In a recent tweet, financial analyst Alex Thorn set the crypto community abuzz with his predictions about the potential impact of Bitcoin exchange-traded funds (ETFs) in the United States.
Thorn’s insights, though not definitive, offer a thought-provoking perspective on the ripple effect that these investment vehicles could have on the world’s leading cryptocurrency.
Thorn’s tweet states that Bitcoin ETFs, once approved, could usher in a wave of substantial capital inflows. In the first year alone, he anticipates a minimum of $14.4 billion pouring into these ETFs. This figure is projected to swell to a staggering $38.6 billion in the third year following approval. Such inflows, according to Thorn’s analysis, could potentially drive a 75% appreciation in the price of Bitcoin the year after approvals.
The analyst identifies the wealth management channel, specifically encompassing bank/BD platforms and independent Registered Investment Advisors (RIAs), as the primary market sector poised to benefit from increased access to Bitcoin exposure.
In the United States, these two segments collectively manage an impressive $47 trillion in assets under management (AUM). Thorn emphasizes that the focus on these channels is strategic, as they stand to gain the most from the introduction of Bitcoin ETFs.
Thorn’s conservative estimates suggest that 10% of the addressable AUM in these wealth management channels might choose to allocate just 1% of their assets to Bitcoin. This allocation strategy remains consistent across all three years of his analysis.

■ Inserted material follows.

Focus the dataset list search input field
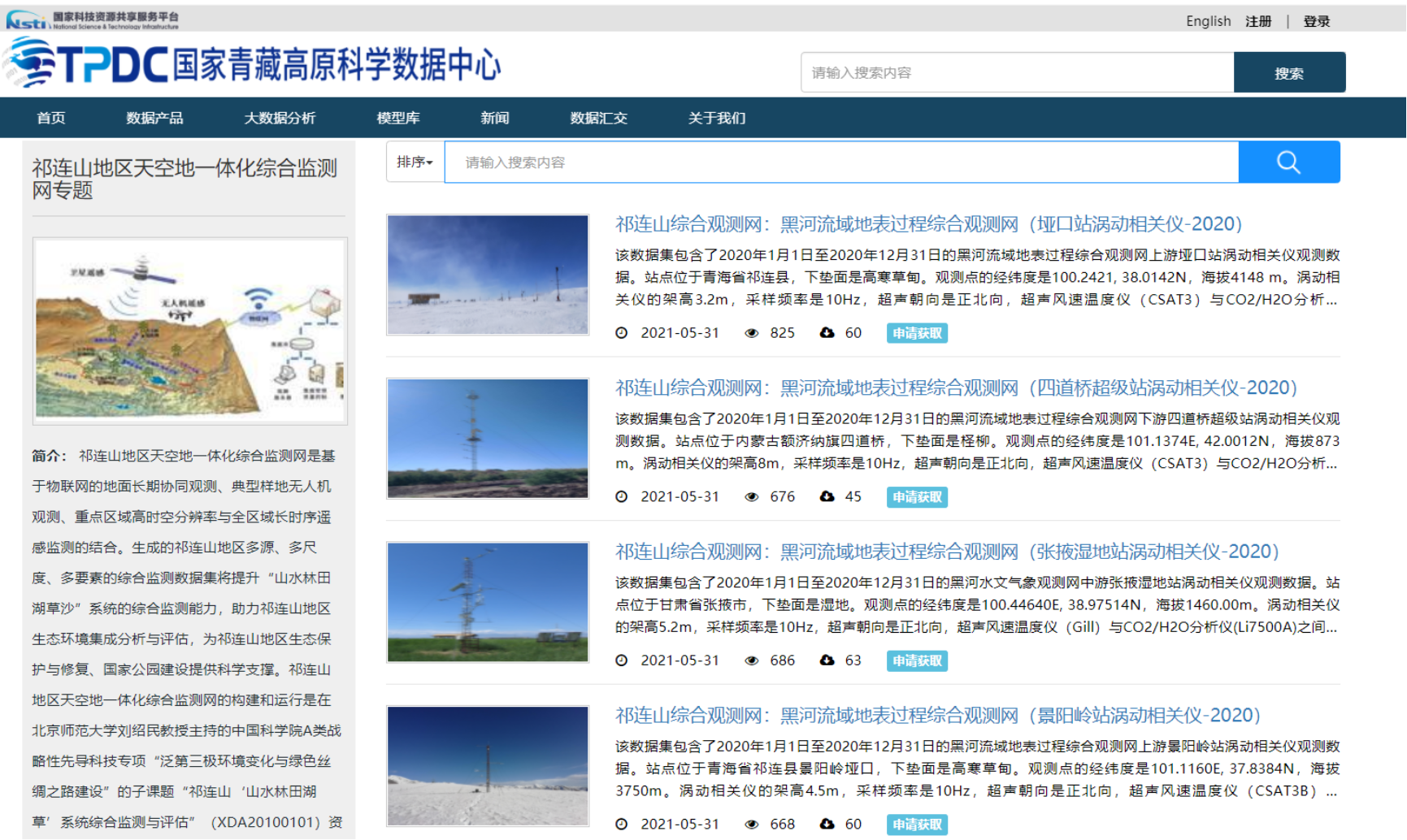 (840, 162)
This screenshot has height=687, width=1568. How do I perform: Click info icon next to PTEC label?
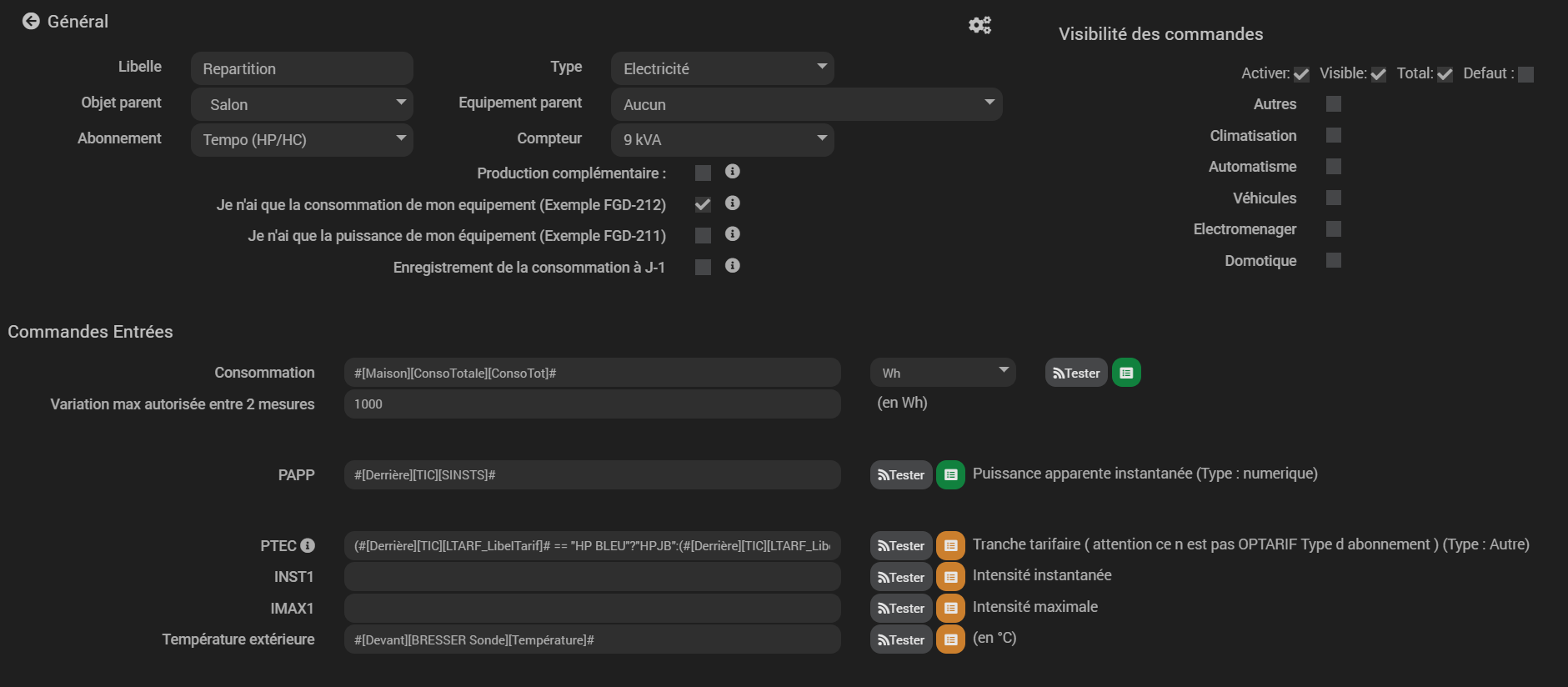pyautogui.click(x=308, y=545)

Estimating the impact of these anticipated inflows on Bitcoin’s spot prices is a complex task, as it hinges on several factors, including liquidity and timing. Thorn attempts to shed light on the potential outcomes by drawing parallels to the gold market.
Gold, with its approximately 24 times larger market capitalization and 36% less supply held in investment vehicles compared to Bitcoin, serves as a reference point. Thorn’s analysis posits that fund inflows into Bitcoin ETFs could have a significantly greater impact, approximately 8.8 times greater, on Bitcoin markets than they do on gold markets.
Taking his year-one estimate of $14.4 billion in inflows (equating to approximately $1.2 billion per month or about $10.5 billion when adjusted with the 8.8x multiplier), Thorn draws a comparison with the historical relationship between gold ETF fund flows and changes in gold prices. He estimates an impressive +6.2% price impact for Bitcoin in the first month.
However, he cautions that as time progresses, monthly returns could gradually decrease from +6.2% in the first month to +3.7% by the last month of the first year. This cumulative effect is expected to result in a remarkable +74% increase in Bitcoin’s value during the first year following ETF approval, using a starting point of $26,920 as of September 30, 2023.
Nonetheless, Thorn emphasizes that while these insights are compelling, they are not set in stone. ETF approvals are not guaranteed, and the timing remains uncertain. His report, therefore, is intended to be illustrative rather than definitive, offering a reasonable framework for contemplating the potential impact of a U.S. spot-based Bitcoin ETF.
As the cryptocurrency space continues to evolve, Thorn’s projections provide investors and enthusiasts alike with valuable food for thought regarding the dynamic interplay between institutional investment and the world of digital assets. While the future of Bitcoin ETFs in the U.S. remains uncertain, Thorn’s analysis paints a vivid picture of the profound effects they could have on the world of crypto.